Climate and land-use change jointly drive substantial biodiversity reorganization across British birds, butterflies, and plants over both multi-decadal and decadal scales. Protecting and restoring natural and semi-natural habitats—especially semi-natural grasslands—is critical, as these areas both stabilize local biodiversity dynamics and increasingly underpin national-scale beta diversity. Management and policy should go beyond simple richness metrics, considering species-specific requirements, community composition, and functional attributes. Given that climate and land conversion explained a limited fraction of observed change, future work should integrate additional drivers (e.g., land-use intensification, topography, species functional traits, and potential epigenetic factors) and consider finer spatial resolutions and species-level analyses to better guide conservation actions.

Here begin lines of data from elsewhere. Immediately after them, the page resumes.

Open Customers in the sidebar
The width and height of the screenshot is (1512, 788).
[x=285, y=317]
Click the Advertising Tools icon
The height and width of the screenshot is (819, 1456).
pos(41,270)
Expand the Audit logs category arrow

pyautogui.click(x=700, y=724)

- Spatial resolution: Analyses at 10 km grid cells may miss finer-scale habitat and species responses to land-use change and microclimate. - Historical data biases: Presence-only records with uneven observer effort and potential inconsistencies in historical recording could influence inferred trends, despite Frescalo corrections and thresholding. - Temporal mismatches: Historical land-use data precede some biological datasets; while major land-use shifts occurred post-1960s, temporal alignment is imperfect. - Model explanatory power: Fixed effects (climate, land use, interactions, baselines) explained a relatively low proportion of variance, with spatial random effects capturing much variation, suggesting unmeasured drivers. - CTI sensitivity: The counterintuitive short-term CTI decrease for butterflies could be affected by recording biases; sensitivity analyses indicate the decrease persisted but with uncertainty overlapping zero when using 1995–1999 data. - Generalizability: Results are specific to Great Britain’s taxa and history of land-use change; responses may differ in other regions and taxonomic groups.